Yes, and there was a colleague at the radiation lab, who said 'Well, but you have done about diffraction through small apertures really was already done by Lord Rayleigh.' Of course I didn't know about that. But I did one useful piece of work, maybe two. One was to explain the action of a semiconductor which after the war led Bardeen and others to invent the Transistor. And the other, which I pursued much further was the problem of two wave guides coupled to each other the... through a small aperture, and it was possible just by theory to tell what would happen in the second wave guide - namely if in the first wave guide there was a wave running east, then in the second wave guide there would be a much weaker wave running west. And this device is known as the Bethe Coupler, and was then mentioned to my kid brother who is 28 years younger than I, studied electrical engineering and one day he was told about the Bethe coupler. And it is used to find out just how the waves run in a wave guide.

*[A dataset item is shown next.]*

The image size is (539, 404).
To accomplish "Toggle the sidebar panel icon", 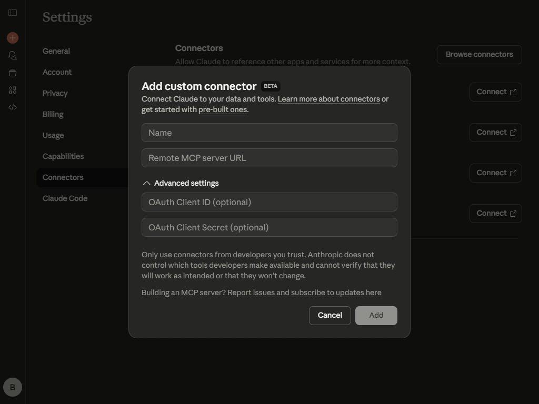I will (13, 13).

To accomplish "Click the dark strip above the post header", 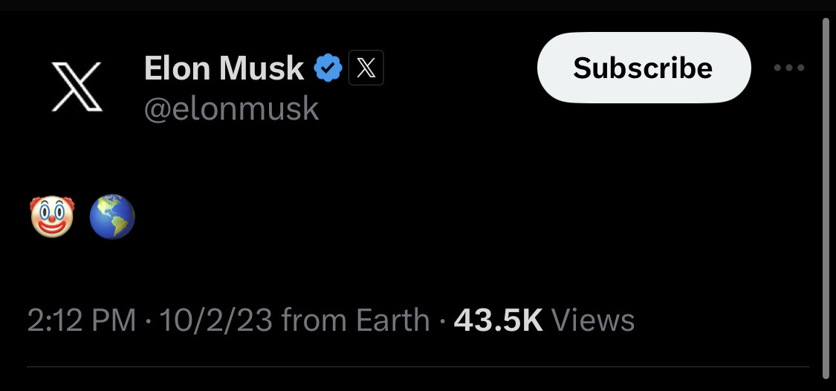I will [416, 6].
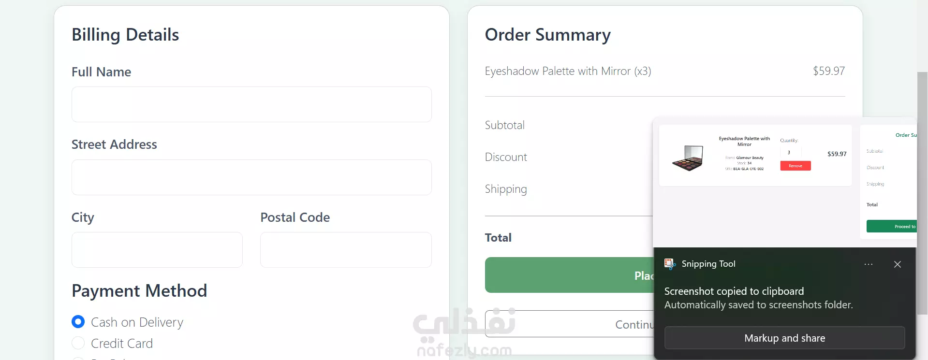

The late German-American physicist Hans Bethe once described himself as the H-bomb's midwife. He left Nazi Germany in 1933, after which he helped develop the first atomic bomb, won the Nobel Prize in Physics in 1967 for his contribution to the theory of nuclear reactions, advocated tighter controls over nuclear weapons and campaigned vigorously for the peaceful use of nuclear energy.

Listeners: Sam Schweber

Silvan Sam Schweber is the Koret Professor of the History of Ideas and Professor of Physics at Brandeis University, and a Faculty Associate in the Department of the History of Science at Harvard University. He is the author of a history of the development of quantum electro mechanics, "QED and the men who made it", and has recently completed a biography of Hans Bethe and the history of nuclear weapons development, "In the Shadow of the Bomb: Oppenheimer, Bethe, and the Moral Responsibility of the Scientist" (Princeton University Press, 2000).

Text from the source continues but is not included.